## What is being asked
Format everything from the start of the records down to the line containing "Looking at the" as a numbered list, skipping blank lines. Leave the pictures out of your answer.

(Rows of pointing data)
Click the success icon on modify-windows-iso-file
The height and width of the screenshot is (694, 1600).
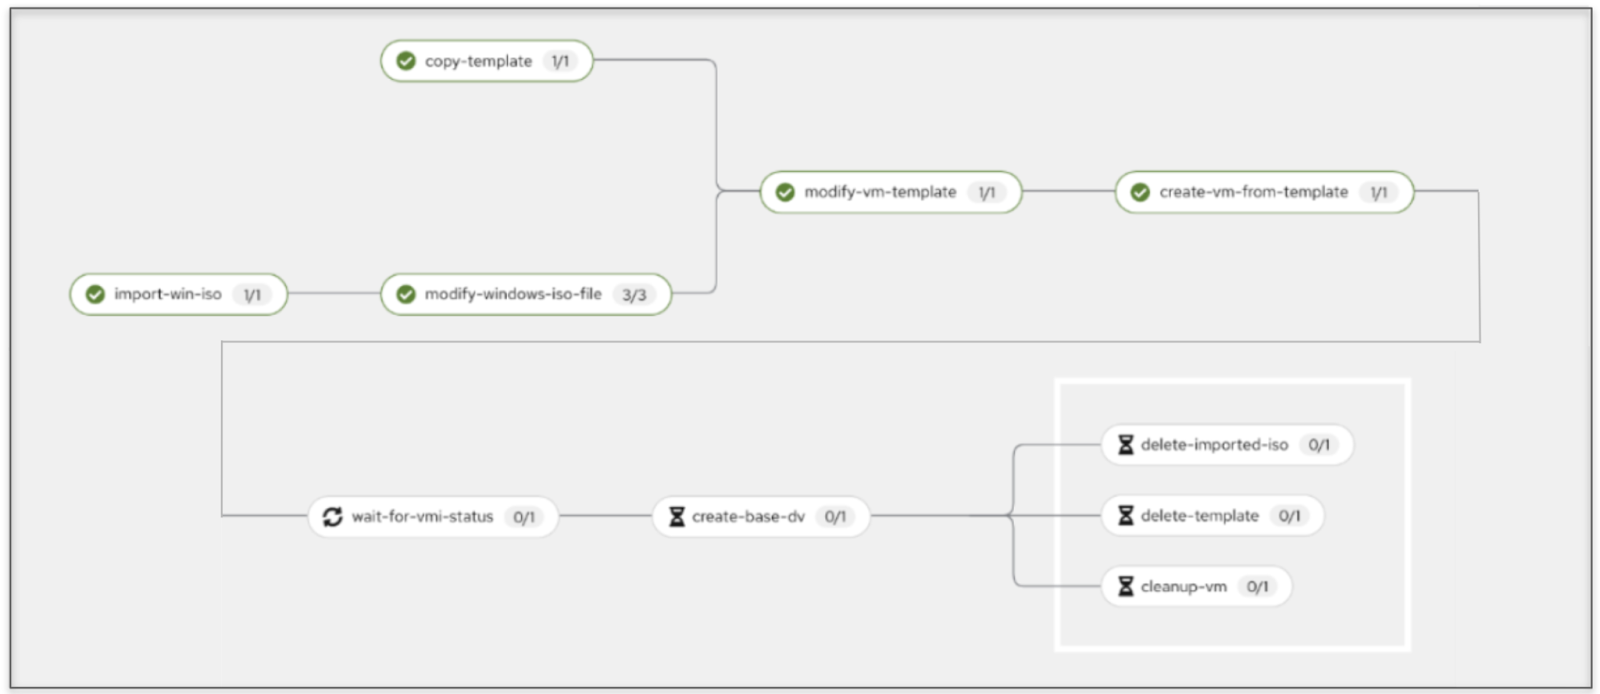click(406, 294)
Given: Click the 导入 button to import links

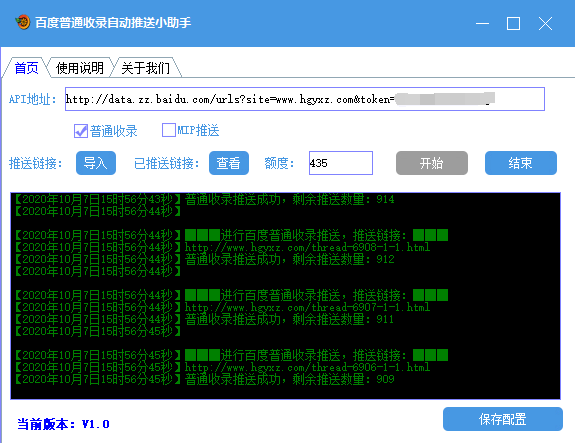Looking at the screenshot, I should (96, 163).
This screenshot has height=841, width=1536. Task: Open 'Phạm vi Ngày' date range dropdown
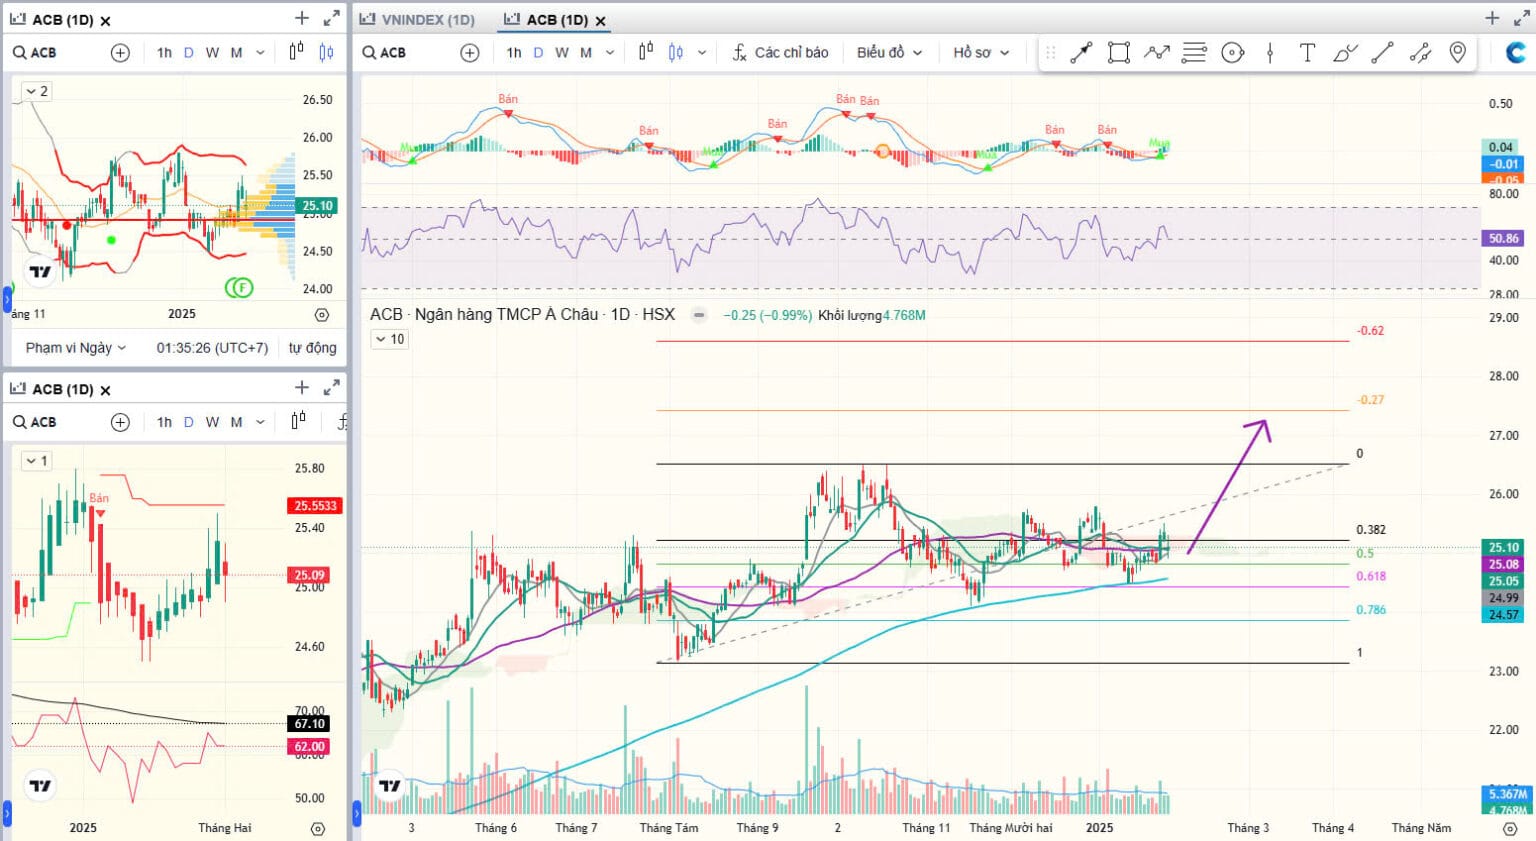[x=76, y=348]
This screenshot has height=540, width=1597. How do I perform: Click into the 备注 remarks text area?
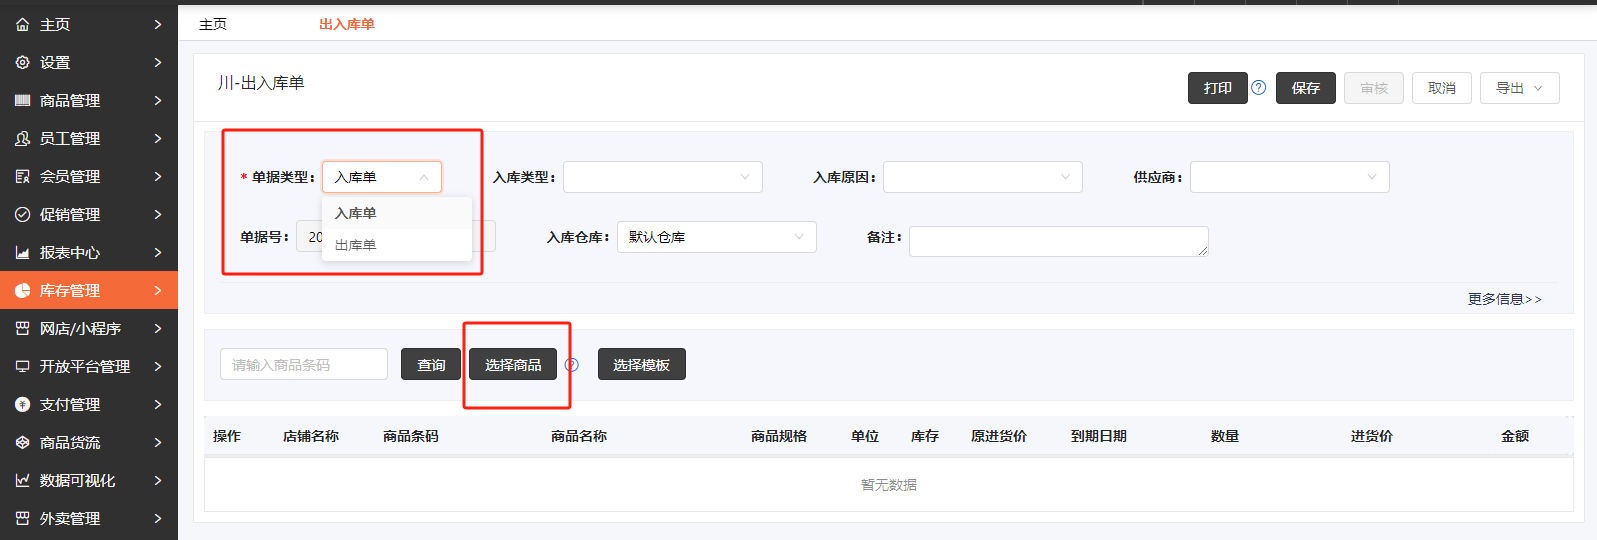tap(1058, 241)
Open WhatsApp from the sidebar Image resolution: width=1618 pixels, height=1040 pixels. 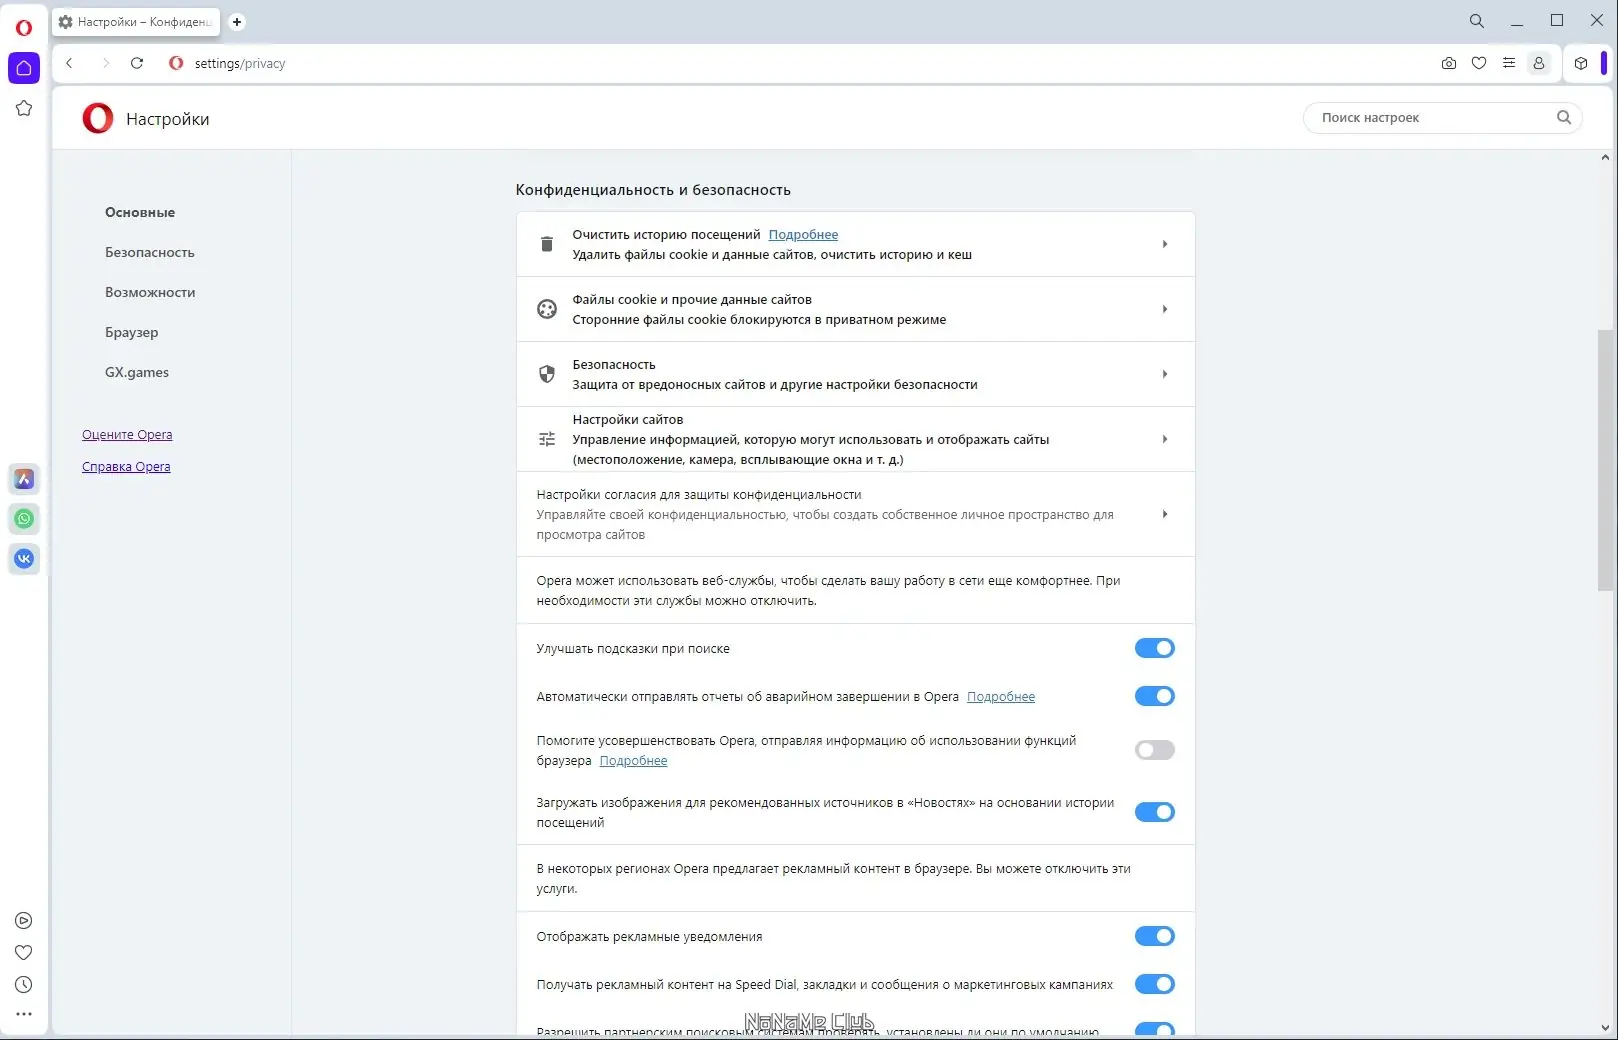[x=24, y=518]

## Exercise answer
1. Click the success icon on modify-windows-iso-file
2. The height and width of the screenshot is (694, 1600).
3. click(406, 294)
4. Given: Click the 导入 button to import links
5. Looking at the screenshot, I should (96, 163).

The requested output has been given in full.